鈴鹿と箱根。

確かに,耐久選手権の1ラウンドではあるのです。


 あるのですが,純然たる耐久レースか,と聞かれると,なかなか明確な答えが出せないようにも思うのです。結果的には耐久レースなのだけれど,ある局面を切り取るとスプリントとしての色彩がとても強い。スプリントを繋ぎ合わせて,結果として8時間を走破するレースになっている。そんなレースが,鈴鹿8耐のように思えるのです。


 この印象,どこかで箱根駅伝と共通していないかな,と思うのです。今回は,レーシング・フリークが思う箱根の姿をちょっと書いてみよう,と思います。


 ある時期まで,箱根には明確な「エース区間」が存在していたように思います。鶴見から戸塚,第2区です。この第2区を基準に,どう戦い方を組み立てるか,が往路における基本的な戦略になっていたように思うのです。けれど,ここ数季,箱根は明確に「高速化」してきています。さらに,戦略的な軸として第2区とともに第5区が位置付けられるようになっているし,この軸を効果的に機能させる,という側面から見ても,「つなぎ区間」とされてきた第3区や第4区,その重要性が増してきたようにも感じるのです。
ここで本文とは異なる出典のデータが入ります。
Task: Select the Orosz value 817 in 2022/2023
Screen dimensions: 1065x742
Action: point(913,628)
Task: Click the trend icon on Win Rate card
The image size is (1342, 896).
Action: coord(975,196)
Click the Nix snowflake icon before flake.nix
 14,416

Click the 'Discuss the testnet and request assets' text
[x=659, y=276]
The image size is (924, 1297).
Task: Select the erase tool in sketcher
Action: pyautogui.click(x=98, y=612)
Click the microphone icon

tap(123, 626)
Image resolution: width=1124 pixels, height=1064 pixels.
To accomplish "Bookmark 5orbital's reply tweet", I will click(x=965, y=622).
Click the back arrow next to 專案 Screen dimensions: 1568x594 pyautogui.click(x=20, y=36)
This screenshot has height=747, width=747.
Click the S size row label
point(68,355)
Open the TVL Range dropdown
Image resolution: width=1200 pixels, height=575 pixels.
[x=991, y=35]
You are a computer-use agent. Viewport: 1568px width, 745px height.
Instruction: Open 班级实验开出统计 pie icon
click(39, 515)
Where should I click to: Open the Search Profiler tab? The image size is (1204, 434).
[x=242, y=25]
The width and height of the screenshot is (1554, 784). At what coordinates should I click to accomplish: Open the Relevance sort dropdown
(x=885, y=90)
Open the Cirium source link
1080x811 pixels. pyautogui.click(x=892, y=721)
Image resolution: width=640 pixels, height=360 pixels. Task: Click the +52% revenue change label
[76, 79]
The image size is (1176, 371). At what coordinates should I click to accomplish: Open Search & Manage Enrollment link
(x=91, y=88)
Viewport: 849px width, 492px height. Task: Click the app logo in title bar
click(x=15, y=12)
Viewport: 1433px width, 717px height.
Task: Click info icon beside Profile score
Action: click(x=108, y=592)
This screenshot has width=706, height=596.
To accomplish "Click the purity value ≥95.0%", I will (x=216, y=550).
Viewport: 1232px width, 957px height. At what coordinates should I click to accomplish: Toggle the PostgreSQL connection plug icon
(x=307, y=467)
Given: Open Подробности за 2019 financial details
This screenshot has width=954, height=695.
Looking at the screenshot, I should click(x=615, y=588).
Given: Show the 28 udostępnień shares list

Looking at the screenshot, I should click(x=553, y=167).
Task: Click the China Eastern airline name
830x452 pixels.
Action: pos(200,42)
 この戦い方の変化,鈴鹿8耐にもどこか共通する部分があるように思うのです。


 鈴鹿ですと,マシンを壊さないこと(手堅くレースを動かすこと),よりも,8時間プッシュし続けられること(首位にプレッシャーを掛け続ける,という意味でのプッシュであり,追いすがるライバルを振り落とすためのプッシュでもありますが。)が求められるように思います。ひとりのライダーがライディングを担当する,その枠のことをスティントと呼びますが,このスティントではスプリントを仕掛けていくことが求められることになるのです。そのために,チームの組み方も変化をしてきているように思うのです。ひとりがエースで,もうひとりがエースをサポートする,というチームの組み方がかつては一般的だったように思うのですが,最近のチームを眺めてみると,タイムの落ち込みを最低限度に抑え込む,そんなコンビネーションを意識しているように感じられます。


 スプリント化に対応するために,マシンも変化してきているはずです。


 単純に,安定性重視のセッティング,チューニングを施すわけにはいきません。プッシュを仕掛け続けることのできる耐久性が確保される必要があるのは当然として,相手と互角,あるいはそれ以上の勝負を挑むことのできる「タマ」をいかに仕込めるか,が求められてくるはずです。ある意味,鋭くエッジを立てるようなチューニングを施していく,その必要性が強くなってきているように思うのです。


 ここ数季,箱根では途中棄権を余儀なくされるチームが印象に残ります。


 高速化,という傾向に対応しつつ,さらに先手を取ろうとすれば,故障が発生するギリギリまで追い込まないといけない。けれど,実際に故障が発生する領域にまで踏み込んでしまうと,戦い方を根幹から揺るがすことにもなりかねない。当然,記録がなくなってしまうという事態もあり得る。トレーニングにあっても,鋭くエッジを立てるようなバランスが求められてきている,ということではないか,と思うのです。


 高速化,スプリント化によって,より緻密にすべてを組み立てることが求められるようになってきた。この緻密な作業を繰り返すことのできるチームに勝負権が与えられる,ということかも知れません。